そして「おわりに」の最後に、紫式部集の「わりなしや人こそ人と言はざらめみづから身をや思ひ捨つべき(理不尽ね。他人が私を人間扱いしないとしても、自分で自分を見捨てていいものか。いいはずやないよね)」という言葉をあげ、「まずあなた自身が自分を人間扱いする。幸運ではなく幸福を感じるカナメはそこにある」。と結びます。

いやあ、面白い!

今、私は仲間達と少しずつ『源氏物語』の原文を読んでいます。今ちょうど宇治十帖を読んでいます。そこに描かれている人間模様や言葉に感じられるリアリティに驚きながら。
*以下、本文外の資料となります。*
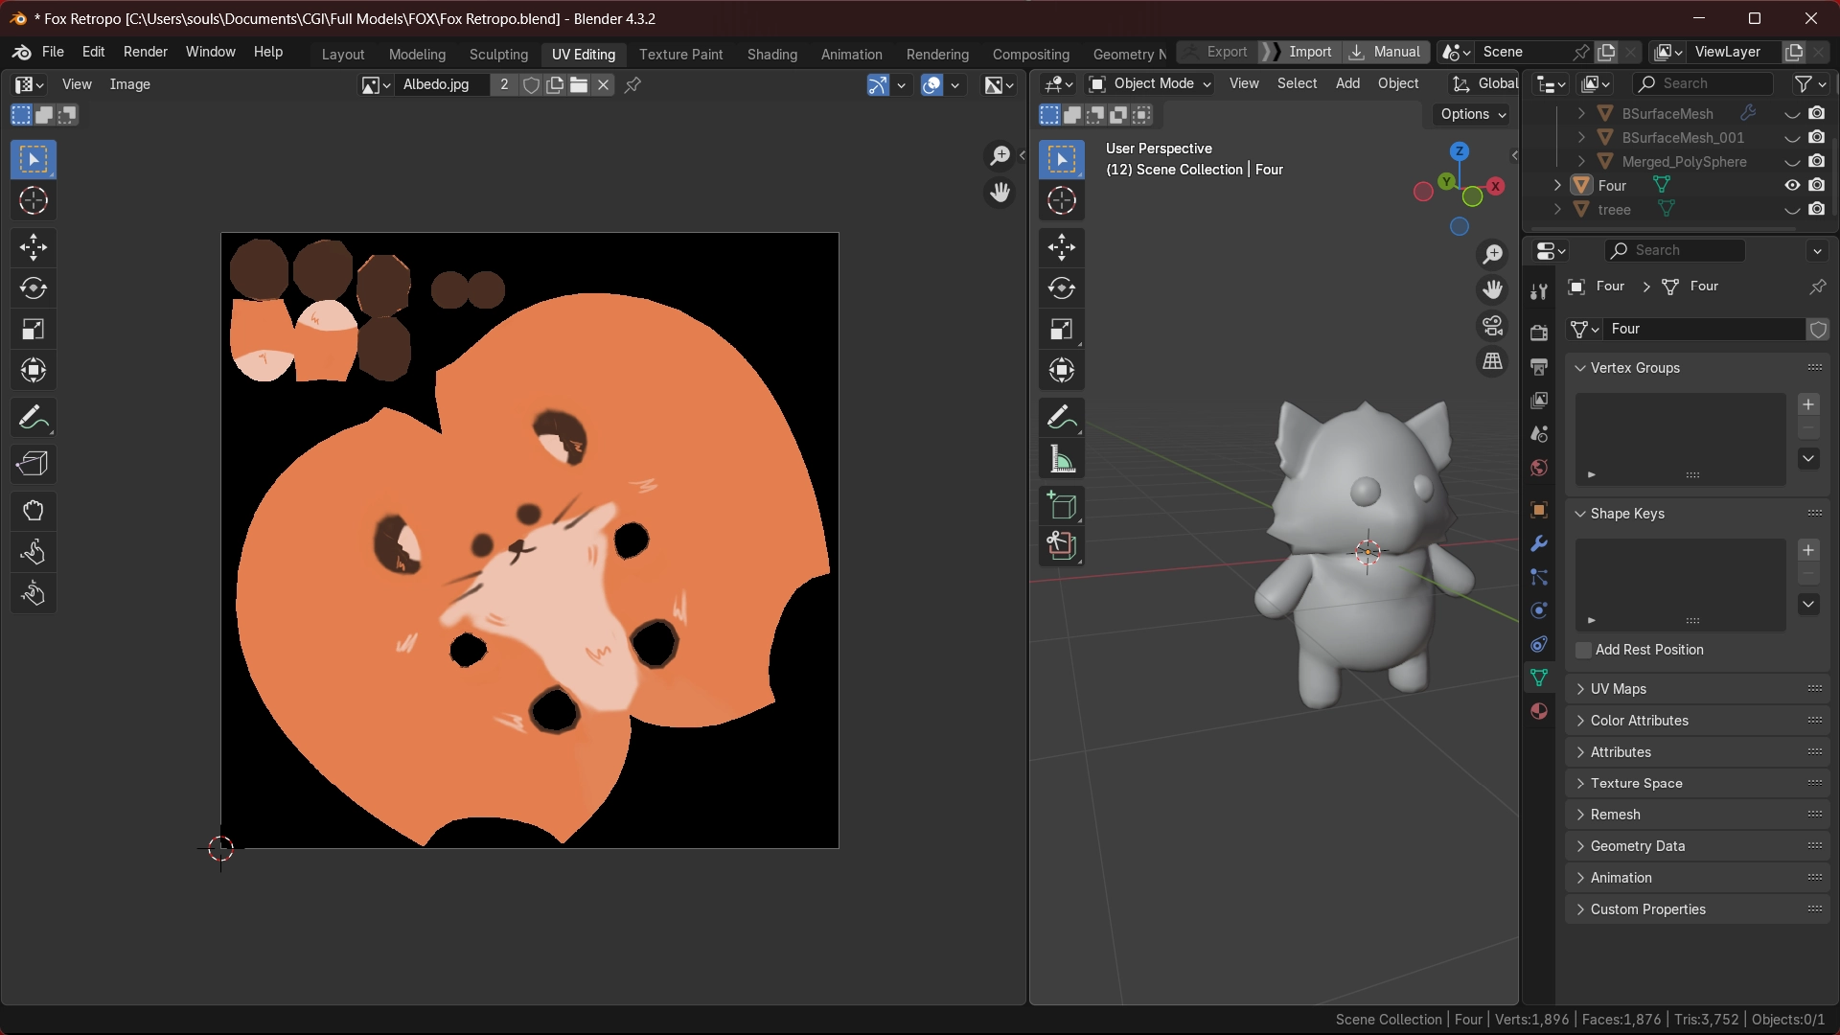The width and height of the screenshot is (1840, 1035).
Task: Open the Render menu
Action: 145,52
何年もかかって『源氏物語』を全訳した大塚さん、訳している間に『源氏物語』に書かれているのと同様だと感じる事件に巡り合います。例えば2017年座間市で自殺願望の9人の男女を男が殺害したという事件の犯人は、浮舟に取り憑いた物の怪が発したことば「この人は自ら死にたがっていたので、その気持ちに乗じて取り憑いたのだ」と同じ内容のことを言います。また、同年12月に「me too」ムーブメントが起きたときには、物語の終わりに恥ずかしくても自己主張することで晴れ晴れしさを取り戻した浮舟の姿と現代の女性たちの姿が重なるのです。大塚さんは、千年前『源氏物語』は、パワハラやセクハラの原点を抑え、「逃げろ」という結論に達していた、と看破し、どんな時代にも通用する生きるにあたっての「実用性」があるからこそ面白いのだ、と確信したのです。

最後の最後まで面白い本でした。

そして島内景二さんのラジオ講座での「湖月抄」までの源氏物語理解、と、大石静さんの『源氏物語』が、楽しみ。また、大塚ひかりさんの他の本も読んでみよう。
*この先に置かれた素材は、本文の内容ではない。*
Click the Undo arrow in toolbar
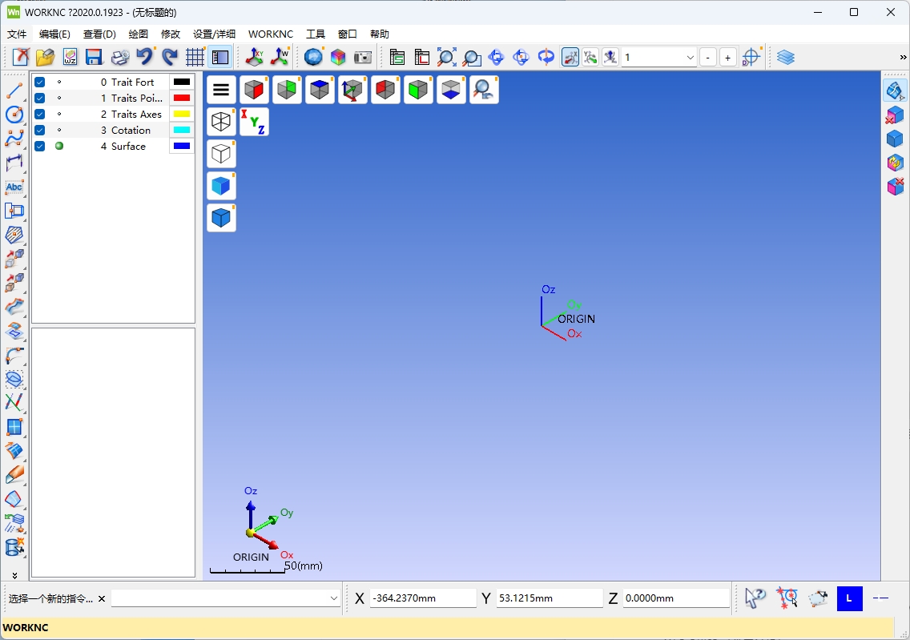 click(144, 57)
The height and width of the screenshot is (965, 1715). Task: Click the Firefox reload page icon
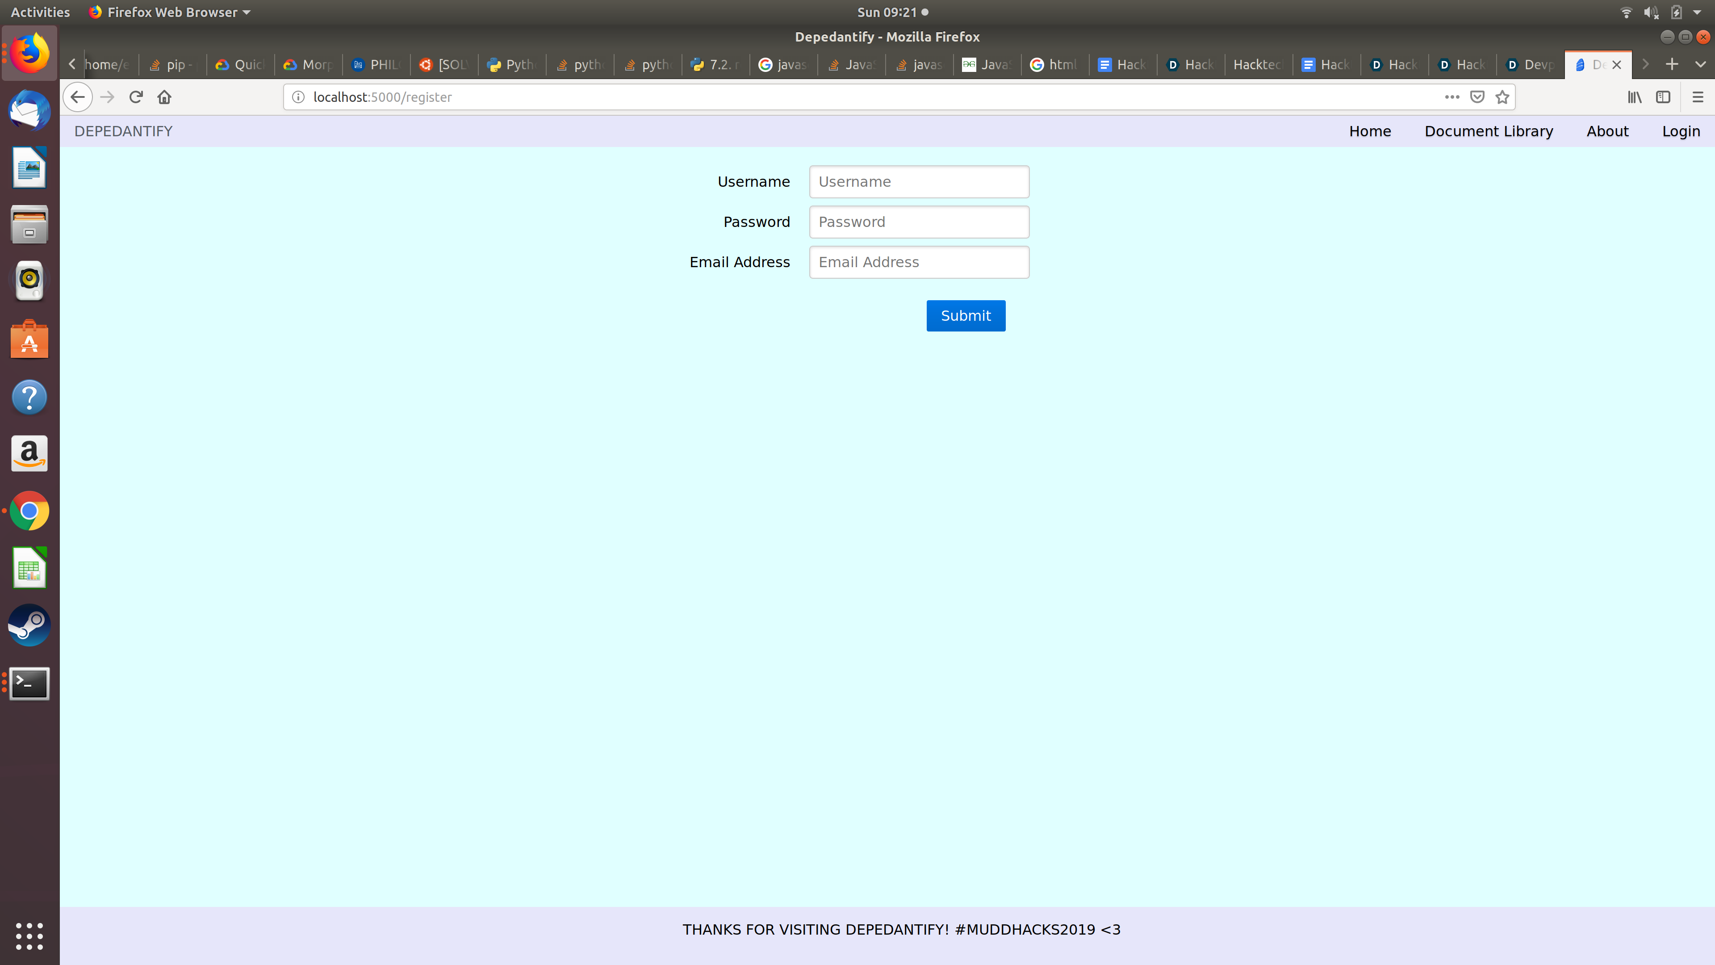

2024年4月 今は12日です。うまく書けなかったなあ、と思いつつアップします。3月、忙しかったり、いろいろ面白いことがあったりして、頭がバラけてまとまりませんでした。花粉やら黄砂やらの影響もあったのかな。まとまらないなりに、やはり、書く作業は良いもの、ですね。

我が家のベランダではガーデンシクラメンが咲き始めました。